Quoted text
▬▬▬
But, say the critics, Iran is different. They have all those mad mullahs over there who don’t care about life on earth and simply want to destroy — fill in the blank — Israel, the United States, or Israel and the United States. Yet there is little evidence that the leaders of Iran are mad. Instead, they are cautiously conservative. Trita Parsi, the president of the National Iranian American Council and adjunct professor of international relations at the Johns Hopkins School of Advanced International Studies, in his book Treacherous Alliance: The Secret Dealings of Israel, Iran, and the U.S., states it as follows: “But whenever Iran’s ideological and strategic goals were at odds, Tehran’s strategic imperatives prevailed.” He notes that the Iranian government has had informal alliances with Israel against the major Arab nations in the Middle East. These alliances existed not only when the shah was Iran’s dictator but also for much of the time the mullahs ran Iran. Through the government of Switzerland, Iran’s government made an overture to the Bush administration in 2003, in which it asked the Bush administration to meet Iranian officials to discuss ending the sanctions and bringing Iran back into the community of nations in return for Iran’s forswearing any attempt to build nuclear weapons. According to Parsi, the Bush administration, at the behest of Vice President Cheney and Secretary of Defense Rumsfeld, rebuffed them. Moreover, the Bush administration verbally attacked Tim Guldimann, the Swiss ambassador to Iran, for being the bearer of good news. Interestingly, Parsi quotes none other than Efraim Halevi, the former head of the Mossad (Israel’s version of the CIA) saying of the Iranian government in 2006, “I don’t think they are irrational, I think they are very rational.”
▬▬▬
Exercise data

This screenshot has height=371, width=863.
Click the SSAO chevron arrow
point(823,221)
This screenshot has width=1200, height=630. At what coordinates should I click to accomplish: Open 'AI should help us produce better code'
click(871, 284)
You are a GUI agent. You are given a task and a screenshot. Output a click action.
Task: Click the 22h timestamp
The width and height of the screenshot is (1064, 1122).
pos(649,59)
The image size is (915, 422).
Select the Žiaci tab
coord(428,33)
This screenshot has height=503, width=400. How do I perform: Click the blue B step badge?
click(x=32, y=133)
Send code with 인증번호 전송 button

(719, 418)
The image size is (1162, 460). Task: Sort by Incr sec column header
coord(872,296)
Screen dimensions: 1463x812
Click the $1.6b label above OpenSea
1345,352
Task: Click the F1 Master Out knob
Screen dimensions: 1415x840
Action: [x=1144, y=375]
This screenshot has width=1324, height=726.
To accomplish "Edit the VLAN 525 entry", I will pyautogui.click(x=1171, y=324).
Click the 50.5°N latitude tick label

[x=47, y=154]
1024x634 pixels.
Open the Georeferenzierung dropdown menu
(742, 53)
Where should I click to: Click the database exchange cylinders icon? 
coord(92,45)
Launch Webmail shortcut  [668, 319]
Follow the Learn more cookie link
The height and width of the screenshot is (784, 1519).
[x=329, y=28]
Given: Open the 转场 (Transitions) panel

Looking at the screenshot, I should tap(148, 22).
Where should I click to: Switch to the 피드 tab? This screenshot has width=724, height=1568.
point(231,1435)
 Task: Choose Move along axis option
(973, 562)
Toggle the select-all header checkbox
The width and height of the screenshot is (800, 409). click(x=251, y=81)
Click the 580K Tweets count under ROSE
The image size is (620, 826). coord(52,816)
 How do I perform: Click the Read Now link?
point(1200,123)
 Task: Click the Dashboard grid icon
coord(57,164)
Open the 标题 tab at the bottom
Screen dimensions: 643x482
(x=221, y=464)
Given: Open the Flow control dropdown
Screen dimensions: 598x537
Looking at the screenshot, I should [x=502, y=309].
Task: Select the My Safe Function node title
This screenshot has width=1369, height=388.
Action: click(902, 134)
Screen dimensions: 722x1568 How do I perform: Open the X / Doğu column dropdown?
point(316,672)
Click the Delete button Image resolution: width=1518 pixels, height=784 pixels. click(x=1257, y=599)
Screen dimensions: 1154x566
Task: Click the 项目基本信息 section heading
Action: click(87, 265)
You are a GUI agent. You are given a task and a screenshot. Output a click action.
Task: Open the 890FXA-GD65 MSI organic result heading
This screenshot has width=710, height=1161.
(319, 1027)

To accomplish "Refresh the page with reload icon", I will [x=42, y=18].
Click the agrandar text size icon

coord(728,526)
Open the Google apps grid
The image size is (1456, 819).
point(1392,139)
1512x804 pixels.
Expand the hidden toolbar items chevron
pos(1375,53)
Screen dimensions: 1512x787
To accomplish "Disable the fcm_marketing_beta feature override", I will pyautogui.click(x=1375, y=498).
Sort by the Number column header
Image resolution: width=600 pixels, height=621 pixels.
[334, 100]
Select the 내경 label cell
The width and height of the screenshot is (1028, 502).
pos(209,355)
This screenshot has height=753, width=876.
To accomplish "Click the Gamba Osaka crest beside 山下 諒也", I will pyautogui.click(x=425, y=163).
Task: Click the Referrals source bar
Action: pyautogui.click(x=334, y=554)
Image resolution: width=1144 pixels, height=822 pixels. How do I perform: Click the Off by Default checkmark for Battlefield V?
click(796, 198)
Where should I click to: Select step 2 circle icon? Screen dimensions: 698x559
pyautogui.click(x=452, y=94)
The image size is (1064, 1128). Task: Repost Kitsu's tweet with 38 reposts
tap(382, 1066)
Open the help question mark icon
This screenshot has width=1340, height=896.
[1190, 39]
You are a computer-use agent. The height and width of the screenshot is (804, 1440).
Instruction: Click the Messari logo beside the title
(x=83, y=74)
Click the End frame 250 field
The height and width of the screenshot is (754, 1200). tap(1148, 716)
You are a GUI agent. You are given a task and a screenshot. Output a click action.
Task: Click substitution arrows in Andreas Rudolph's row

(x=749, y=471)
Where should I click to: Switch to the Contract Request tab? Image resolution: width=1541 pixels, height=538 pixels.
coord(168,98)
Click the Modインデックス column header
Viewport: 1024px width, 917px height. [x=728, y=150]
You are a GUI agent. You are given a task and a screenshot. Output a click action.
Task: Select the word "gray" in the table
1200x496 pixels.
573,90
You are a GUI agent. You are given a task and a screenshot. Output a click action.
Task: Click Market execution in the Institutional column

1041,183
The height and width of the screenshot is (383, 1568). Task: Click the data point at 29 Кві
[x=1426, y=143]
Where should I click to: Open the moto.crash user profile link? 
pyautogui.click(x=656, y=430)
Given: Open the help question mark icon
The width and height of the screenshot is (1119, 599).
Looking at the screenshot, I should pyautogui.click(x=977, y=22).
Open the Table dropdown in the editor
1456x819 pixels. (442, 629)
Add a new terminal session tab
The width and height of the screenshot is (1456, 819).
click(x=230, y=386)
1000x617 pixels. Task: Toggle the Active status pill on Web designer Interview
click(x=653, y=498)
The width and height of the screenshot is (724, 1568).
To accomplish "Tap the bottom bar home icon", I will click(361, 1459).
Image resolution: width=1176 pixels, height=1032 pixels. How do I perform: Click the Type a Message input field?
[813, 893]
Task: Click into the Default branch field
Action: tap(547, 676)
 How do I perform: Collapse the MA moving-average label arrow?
▬▬▬
Directions
1) In the records, take the lines starting with the line with "Open the Table dropdown in the editor" and going on through the line with "will click(361, 1459).", and write them out again with "terminal" replaced by "console" and everything else unchanged.
2) Carry on the passage about whether Iran's leaders are rational from where it stops.

Task results
1)
Open the Table dropdown in the editor
1456x819 pixels. (442, 629)
Add a new console session tab
The width and height of the screenshot is (1456, 819).
click(x=230, y=386)
1000x617 pixels. Task: Toggle the Active status pill on Web designer Interview
click(x=653, y=498)
The width and height of the screenshot is (724, 1568).
To accomplish "Tap the bottom bar home icon", I will click(361, 1459).

2)
This is from my recent article, “Is Iran a Threat?” In it, I also get into why I think the sanctions are a bad idea.
READER COMMENTS
PrometheeFeu
Feb 7 2012 at 10:27am
Fundamentally, I think the realist school of thought is mostly descriptive and predictive: Countries have interests and they pursue those interests at the expense of national identity, morals and ideology if need be.
Jeremy N
Feb 7 2012 at 10:27am
I’m sorry, but I can’t believe the story about Iran making overtures. If it’s true, there must be much more to the story. It’s pretty much saying that Bush, Cheney, and Rumsfeld are more ideologically driven than Iran.
fundamentalist
Feb 7 2012 at 11:07am
There is no need to worry about the US attacking Iran. It won’t happen. The US is preparing to deal with a nuclear Iran. Regardless of what the US thinks, almost all Israelis consider a nuclear Iran to be a major threat. Iran has promised to destroy Israel the first chance it gets and Iran finances Hezballah and Hamas. The Iranian dictator, Khamenei, has made it clear that if the US nuked Iran and killed everyone in it he would still attack Israel because other Muslims could repopulate Iran.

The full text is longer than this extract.